Many companies are unaware of the extent of cloud services they’re using or who is using each service, PricewaterhouseCoopers (PwC) warns

IT heads need to work with colleagues in finance and compliance to ensure business managers get access to safe, secure and cost-effective cloud services, PricewaterhouseCoopers (PwC) recommended.

Employees from fragmented business units often subscribe to cloud services – sometimes without  considering the financial, regulatory and reputational exposures the company faces – and top executives have an incomplete profile of cloud activities in their organisations, said PwC.

With shadow IT driving greater use of cloud applications unknown to the IT department, PwC’s Managing risk in the cloud report stated: "Executives still worry about the security of company and customer information in the cloud, as well as cloud services’ reliability for being entrusted with mission-critical business functions."

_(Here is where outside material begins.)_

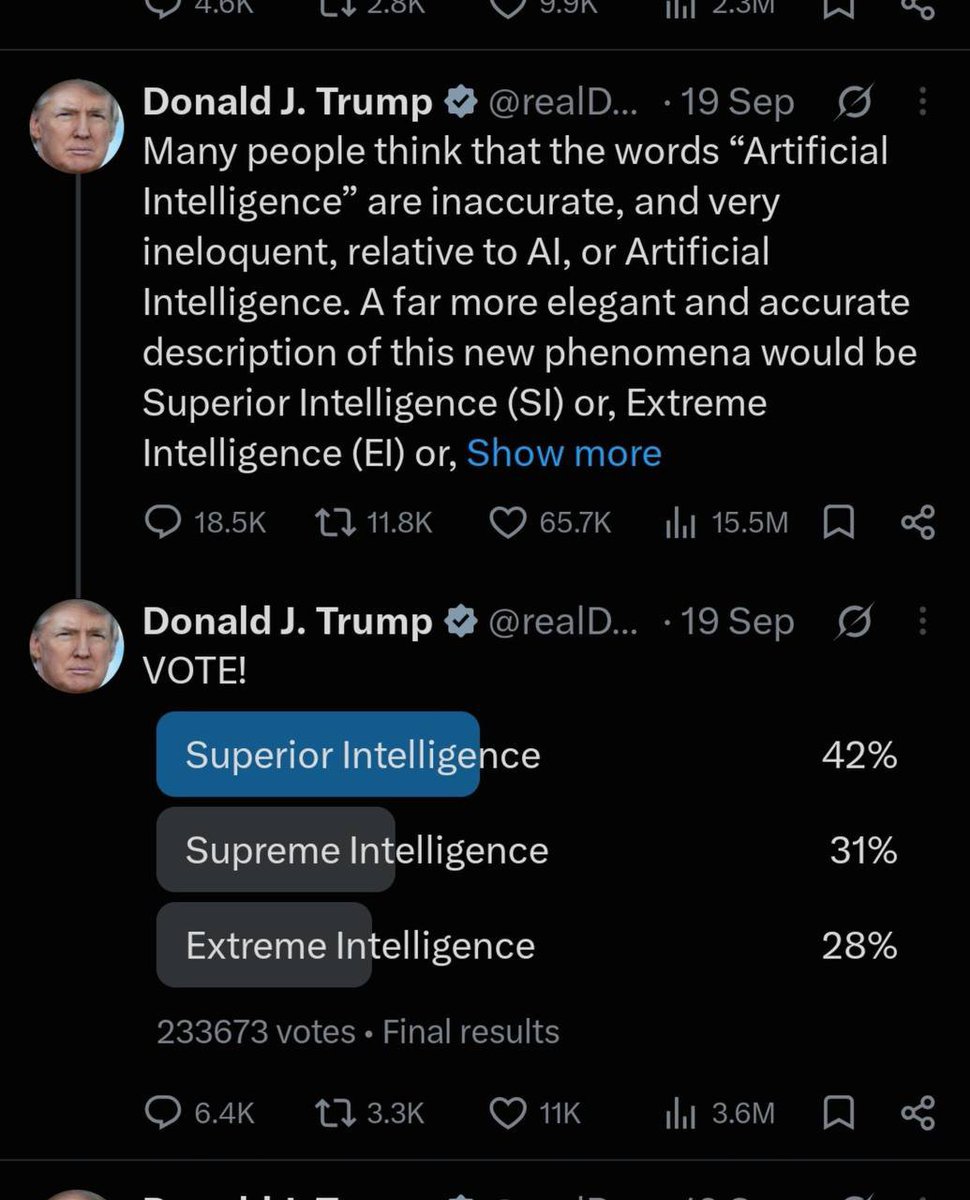Open Donald J. Trump avatar on VOTE! post
970x1200 pixels.
77,647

The quick deployment and low cost of cloud service subscriptions have also resulted in investment in cloud services at will by employees at all levels, said PwC. This has effectively allowed anyone with a credit card to buy enterprise information technology applications – which could break corporate compliance rules.

PwC urged CIOs to lead the effort to discover the cloud services in use across the organisation and their impact on operations.

PwC recommended CIOs find the applications that are running in cloud services; the data they contain; where they are running and how; who has connected to them; who has used them; and what sort of anomalous behaviour patterns might be associated with their use.

Once the cloud services that are running have been identified, PwC said the chief information security officer (CISO) should lead efforts to immediately shut down, eliminate or block cloud services that present high risks.

After security, PwC said the business needs to tackle cloud costs. "There’s no point in paying for redundant cloud services, particularly when many are unmanaged," the report said.

From a cloud compliance perspective, PwC said that – by anticipating cloud service trends, regulatory compliance directions and business forecasts – a company can build in the necessary controls on future cloud services, rather than having to bolt them on later.

With this strategy, PwC said, business executives across can now apply cloud policies and guidelines as their organisations and bring in cloud business partners.